------ PAGE TEXT

This podcast was created by Just Human Productions. We’re powered and distributed by Simplecast. We’re supported, in part, by listeners like you.

Nicholas Johnson: Blacks were using guns… to fight off slave catchers.

Lisa Lindquist-Dorr: They believed that African-Americans could not handle independence, or civilization, or the rights of citizenship. That they could not control themselves.

Caroline Light: Ida B. Wells called out…t the “tired old lie” that black men raped white women.

Celine Gounder: Welcome back to In Sickness and in Health, a podcast about health and social justice. I’m Dr. Celine Gounder. This season we’re looking at gun violence in America. The 13th, 14th, and 15 Amendments. The abolition of slavery. Equal protection before the law. And the right to vote. These amendments to the Constitution made big promises to black Americans after the Civil War. Yet, despite having gained these rights under the law… black Americans were plagued by white supremacist terrorism in the decades after the Civil War. Lynching was the most notorious mob violence waged against African Americans. Today, we’re going to look at the stories white supremacists told to justify lynchings… and how this history of domestic terrorism shaped the way early black civil rights leaders viewed guns. We’re going to start our episode in Abraham Lincoln’s hometown. Springfield, Illinois.

Celine Gounder: It’s August, 1908. A white railroad engineer has been killed. The alleged killer, a black man, is in jail awaiting trial. It’s a hot, sticky late summer’s day in central Illinois. People are on edge in the heat. Then something sets the city off. A white woman says she’s been raped. She blames a black man. Quickly, a lynch mob forms. The sheriff sees there’s going to be trouble. So he secrets the two black inmates in his jail away out of town. The mob is furious at having been out-foxed. They turn their fury on the black neighborhoods in Springfield.

Celine Gounder: An oral historian named the Rev. N. L. McPherson recorded several interviews with African Americans who lived through that riot.

N. L. McPherson: This is an interview with Mrs. Mattie Hale in her home on April 30, 1974. The interviewer is Rev. N. L. McPherson.

Celine Gounder: Mattie Hale was a little girl living outside Springfield that summer.

N. L. McPherson: the riot then, you said, was in 1908. Now could you tell me something about it?

Mattie Hale: Yes. It started on Friday evening about 6:30 PM. … The riot was serious for three days.

Celine Gounder: The white mob rampaged through the black neighborhoods in Springfield. The National Guard was mobilized, but the riot raged on. Homes were burned. Businesses, smashed.

Mattie Hale: During the night two Negro men were murdered. Namely Mr. William K. Donnegan was hung to a tree. Mr Burton, not known, his given name, was shot to death. … Those two men were married to white women.

Celine Gounder: It was no coincidence that someone like William Donnegan—a black man with white wife— was attacked. Or that the original target of the lynch mob was a black man accused of raping a white woman. Allegations of black men raping white women were often cited in lynchings.

------------

TASKS TO CARRY OUT.
1. According to the podcast transcript, on what day and at about what time did the 1908 riot start?
2. List everyone who speaks in the podcast transcript.
3. Write down the podcast transcript word for word from "Mattie Hale: During" up to and including "cited in lynchings.".
These lines have nothing to do with the podcast transcript.

------ DATA ENTRIES

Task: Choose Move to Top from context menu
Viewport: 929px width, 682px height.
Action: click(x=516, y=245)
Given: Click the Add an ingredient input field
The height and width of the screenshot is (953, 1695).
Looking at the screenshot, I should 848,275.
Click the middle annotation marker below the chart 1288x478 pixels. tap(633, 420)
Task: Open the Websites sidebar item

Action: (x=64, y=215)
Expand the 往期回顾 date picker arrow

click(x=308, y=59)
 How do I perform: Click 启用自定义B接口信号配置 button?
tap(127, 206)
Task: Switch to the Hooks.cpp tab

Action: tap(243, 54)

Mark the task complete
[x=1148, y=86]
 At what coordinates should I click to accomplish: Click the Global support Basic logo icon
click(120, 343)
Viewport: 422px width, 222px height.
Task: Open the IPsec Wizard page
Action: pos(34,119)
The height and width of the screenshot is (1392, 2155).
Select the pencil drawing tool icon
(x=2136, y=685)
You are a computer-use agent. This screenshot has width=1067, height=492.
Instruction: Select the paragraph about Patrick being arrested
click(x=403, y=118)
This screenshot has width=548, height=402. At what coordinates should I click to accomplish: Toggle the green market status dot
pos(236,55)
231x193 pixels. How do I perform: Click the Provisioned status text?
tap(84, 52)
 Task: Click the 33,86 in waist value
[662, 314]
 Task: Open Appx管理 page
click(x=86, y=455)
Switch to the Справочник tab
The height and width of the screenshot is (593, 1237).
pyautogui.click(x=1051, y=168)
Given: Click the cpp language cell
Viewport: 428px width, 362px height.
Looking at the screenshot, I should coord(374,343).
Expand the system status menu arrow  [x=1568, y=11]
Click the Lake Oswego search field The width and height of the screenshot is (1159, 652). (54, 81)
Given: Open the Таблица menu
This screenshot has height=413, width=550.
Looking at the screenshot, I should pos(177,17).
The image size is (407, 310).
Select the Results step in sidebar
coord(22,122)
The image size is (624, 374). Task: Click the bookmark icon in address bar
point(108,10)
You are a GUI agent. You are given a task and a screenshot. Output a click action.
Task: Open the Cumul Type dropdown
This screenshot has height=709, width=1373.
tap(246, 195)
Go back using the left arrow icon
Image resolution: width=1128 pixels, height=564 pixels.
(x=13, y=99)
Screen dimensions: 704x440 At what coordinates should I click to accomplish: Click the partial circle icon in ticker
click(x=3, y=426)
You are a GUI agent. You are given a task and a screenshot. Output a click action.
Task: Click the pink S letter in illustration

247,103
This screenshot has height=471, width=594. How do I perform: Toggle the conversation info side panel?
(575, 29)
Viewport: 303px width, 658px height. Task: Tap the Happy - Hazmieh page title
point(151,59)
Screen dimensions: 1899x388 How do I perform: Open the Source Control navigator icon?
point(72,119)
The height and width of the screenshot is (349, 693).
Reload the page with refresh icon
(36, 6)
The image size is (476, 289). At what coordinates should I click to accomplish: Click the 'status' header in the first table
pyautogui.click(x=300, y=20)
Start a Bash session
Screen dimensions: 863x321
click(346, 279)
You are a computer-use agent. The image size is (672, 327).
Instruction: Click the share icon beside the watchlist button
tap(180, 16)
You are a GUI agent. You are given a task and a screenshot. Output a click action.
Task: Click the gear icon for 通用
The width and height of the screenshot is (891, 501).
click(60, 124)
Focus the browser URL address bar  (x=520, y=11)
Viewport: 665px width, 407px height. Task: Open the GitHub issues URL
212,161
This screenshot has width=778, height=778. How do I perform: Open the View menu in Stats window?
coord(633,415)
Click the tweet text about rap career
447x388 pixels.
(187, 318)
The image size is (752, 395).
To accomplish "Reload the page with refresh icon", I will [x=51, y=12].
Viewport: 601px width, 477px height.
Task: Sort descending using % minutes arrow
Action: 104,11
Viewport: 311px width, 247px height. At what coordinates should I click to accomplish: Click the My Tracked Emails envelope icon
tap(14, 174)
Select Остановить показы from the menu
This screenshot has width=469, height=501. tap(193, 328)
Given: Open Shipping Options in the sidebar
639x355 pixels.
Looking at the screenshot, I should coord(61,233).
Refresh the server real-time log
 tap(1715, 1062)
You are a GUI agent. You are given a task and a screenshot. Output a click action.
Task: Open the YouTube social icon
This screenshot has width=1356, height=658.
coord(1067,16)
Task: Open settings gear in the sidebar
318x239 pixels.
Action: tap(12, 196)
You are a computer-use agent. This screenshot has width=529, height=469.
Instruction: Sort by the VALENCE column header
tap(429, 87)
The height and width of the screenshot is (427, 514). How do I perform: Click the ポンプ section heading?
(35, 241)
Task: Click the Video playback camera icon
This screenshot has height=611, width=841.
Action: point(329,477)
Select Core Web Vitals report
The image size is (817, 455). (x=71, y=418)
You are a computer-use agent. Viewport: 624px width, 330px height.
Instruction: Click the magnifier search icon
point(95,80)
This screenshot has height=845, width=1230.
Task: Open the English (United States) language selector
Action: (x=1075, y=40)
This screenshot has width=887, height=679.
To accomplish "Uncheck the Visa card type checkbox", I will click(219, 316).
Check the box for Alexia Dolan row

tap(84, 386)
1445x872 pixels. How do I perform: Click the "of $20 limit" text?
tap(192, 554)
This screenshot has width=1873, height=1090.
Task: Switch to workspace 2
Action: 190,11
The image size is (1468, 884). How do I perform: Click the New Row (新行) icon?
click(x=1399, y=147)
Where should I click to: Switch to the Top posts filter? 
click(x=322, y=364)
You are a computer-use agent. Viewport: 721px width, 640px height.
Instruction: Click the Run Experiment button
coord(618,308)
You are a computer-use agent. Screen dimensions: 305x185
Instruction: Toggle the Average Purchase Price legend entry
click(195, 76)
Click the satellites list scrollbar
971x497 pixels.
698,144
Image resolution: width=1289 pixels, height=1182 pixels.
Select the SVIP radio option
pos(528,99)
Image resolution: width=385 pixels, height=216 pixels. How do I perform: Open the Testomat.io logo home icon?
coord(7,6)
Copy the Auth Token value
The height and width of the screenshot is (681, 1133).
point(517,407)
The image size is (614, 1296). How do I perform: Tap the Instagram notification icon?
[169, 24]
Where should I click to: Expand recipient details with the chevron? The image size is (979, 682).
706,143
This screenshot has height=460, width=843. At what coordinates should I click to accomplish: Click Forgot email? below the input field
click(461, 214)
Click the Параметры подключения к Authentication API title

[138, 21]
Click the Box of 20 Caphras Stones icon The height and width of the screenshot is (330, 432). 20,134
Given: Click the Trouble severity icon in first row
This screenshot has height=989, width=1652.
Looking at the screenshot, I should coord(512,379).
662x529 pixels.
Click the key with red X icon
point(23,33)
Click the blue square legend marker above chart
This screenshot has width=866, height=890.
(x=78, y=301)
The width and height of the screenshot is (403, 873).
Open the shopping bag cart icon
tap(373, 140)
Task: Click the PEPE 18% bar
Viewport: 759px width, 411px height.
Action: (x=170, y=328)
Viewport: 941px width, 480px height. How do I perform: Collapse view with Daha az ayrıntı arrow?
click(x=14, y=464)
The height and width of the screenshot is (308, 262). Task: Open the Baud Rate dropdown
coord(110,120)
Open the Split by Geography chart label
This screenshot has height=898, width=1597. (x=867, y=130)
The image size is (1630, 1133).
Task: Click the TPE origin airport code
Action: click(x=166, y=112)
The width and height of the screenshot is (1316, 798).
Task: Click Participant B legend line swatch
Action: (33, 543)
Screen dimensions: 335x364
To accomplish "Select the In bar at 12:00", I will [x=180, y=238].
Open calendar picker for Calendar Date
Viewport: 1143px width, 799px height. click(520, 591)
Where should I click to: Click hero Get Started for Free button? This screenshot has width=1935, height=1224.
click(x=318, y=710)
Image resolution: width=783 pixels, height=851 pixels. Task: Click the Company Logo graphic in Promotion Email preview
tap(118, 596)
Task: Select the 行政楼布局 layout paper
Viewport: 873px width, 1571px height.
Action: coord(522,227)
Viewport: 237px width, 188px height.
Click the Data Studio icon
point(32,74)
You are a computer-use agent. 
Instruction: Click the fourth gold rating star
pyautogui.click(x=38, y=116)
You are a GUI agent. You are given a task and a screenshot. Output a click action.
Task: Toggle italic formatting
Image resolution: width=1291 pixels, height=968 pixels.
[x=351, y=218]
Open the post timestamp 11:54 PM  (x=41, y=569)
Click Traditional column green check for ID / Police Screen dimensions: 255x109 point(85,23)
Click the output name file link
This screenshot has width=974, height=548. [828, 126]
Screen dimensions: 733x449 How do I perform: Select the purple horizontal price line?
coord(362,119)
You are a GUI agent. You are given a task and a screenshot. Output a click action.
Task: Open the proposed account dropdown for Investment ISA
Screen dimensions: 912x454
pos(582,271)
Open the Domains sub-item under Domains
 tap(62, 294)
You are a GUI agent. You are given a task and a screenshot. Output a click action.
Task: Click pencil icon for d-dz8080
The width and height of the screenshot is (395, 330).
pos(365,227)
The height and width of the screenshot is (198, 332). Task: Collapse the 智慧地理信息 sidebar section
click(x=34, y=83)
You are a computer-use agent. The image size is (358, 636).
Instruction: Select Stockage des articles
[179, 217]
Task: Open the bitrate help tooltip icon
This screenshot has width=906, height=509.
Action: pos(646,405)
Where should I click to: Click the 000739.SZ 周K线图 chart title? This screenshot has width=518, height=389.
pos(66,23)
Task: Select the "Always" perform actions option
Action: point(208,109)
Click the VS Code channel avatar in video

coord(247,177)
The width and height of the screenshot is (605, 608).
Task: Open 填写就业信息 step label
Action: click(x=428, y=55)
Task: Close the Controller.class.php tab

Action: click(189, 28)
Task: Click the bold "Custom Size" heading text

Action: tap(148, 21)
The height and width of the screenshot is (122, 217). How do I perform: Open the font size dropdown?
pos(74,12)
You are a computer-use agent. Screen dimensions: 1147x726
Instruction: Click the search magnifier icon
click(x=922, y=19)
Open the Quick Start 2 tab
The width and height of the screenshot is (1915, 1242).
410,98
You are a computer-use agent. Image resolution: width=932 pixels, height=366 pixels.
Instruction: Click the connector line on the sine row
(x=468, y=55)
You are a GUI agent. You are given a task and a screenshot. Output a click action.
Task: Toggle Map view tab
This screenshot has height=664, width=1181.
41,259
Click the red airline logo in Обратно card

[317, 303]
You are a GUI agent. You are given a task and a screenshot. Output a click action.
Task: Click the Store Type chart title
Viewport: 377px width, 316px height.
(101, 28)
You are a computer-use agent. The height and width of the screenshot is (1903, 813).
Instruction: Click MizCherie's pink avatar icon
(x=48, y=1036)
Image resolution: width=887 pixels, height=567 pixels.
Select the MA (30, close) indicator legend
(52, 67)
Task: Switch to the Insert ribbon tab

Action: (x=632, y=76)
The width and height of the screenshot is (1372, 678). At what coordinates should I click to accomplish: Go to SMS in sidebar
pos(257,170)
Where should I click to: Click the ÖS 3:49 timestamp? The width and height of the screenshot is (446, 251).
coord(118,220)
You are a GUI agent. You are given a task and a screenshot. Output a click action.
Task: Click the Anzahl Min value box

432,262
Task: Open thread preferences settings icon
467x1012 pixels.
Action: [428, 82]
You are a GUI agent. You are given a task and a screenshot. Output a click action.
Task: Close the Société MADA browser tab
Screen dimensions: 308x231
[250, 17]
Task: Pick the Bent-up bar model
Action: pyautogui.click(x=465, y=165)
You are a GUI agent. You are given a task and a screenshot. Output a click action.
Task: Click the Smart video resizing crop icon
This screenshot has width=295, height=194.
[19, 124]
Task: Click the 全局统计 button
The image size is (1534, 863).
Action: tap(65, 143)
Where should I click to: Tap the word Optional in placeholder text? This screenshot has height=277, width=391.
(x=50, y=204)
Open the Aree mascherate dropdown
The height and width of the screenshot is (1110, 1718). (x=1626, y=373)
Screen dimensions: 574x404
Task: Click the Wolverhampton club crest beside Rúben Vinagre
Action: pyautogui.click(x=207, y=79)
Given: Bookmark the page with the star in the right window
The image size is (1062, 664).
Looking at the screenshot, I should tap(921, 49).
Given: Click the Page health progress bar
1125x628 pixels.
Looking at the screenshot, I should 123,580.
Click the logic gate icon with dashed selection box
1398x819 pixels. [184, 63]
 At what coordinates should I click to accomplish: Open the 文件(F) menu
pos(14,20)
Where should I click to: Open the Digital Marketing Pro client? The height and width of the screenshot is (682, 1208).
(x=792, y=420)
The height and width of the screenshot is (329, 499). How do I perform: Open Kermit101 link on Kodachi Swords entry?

------------

FINAL ANSWERS.
1. Friday evening, about 6:30 PM.

2. Nicholas Johnson, Lisa Lindquist-Dorr, Caroline Light, Celine Gounder, N. L. McPherson, Mattie Hale

3.
Mattie Hale: During the night two Negro men were murdered. Namely Mr. William K. Donnegan was hung to a tree. Mr Burton, not known, his given name, was shot to death. … Those two men were married to white women.

Celine Gounder: It was no coincidence that someone like William Donnegan—a black man with white wife— was attacked. Or that the original target of the lynch mob was a black man accused of raping a white woman. Allegations of black men raping white women were often cited in lynchings.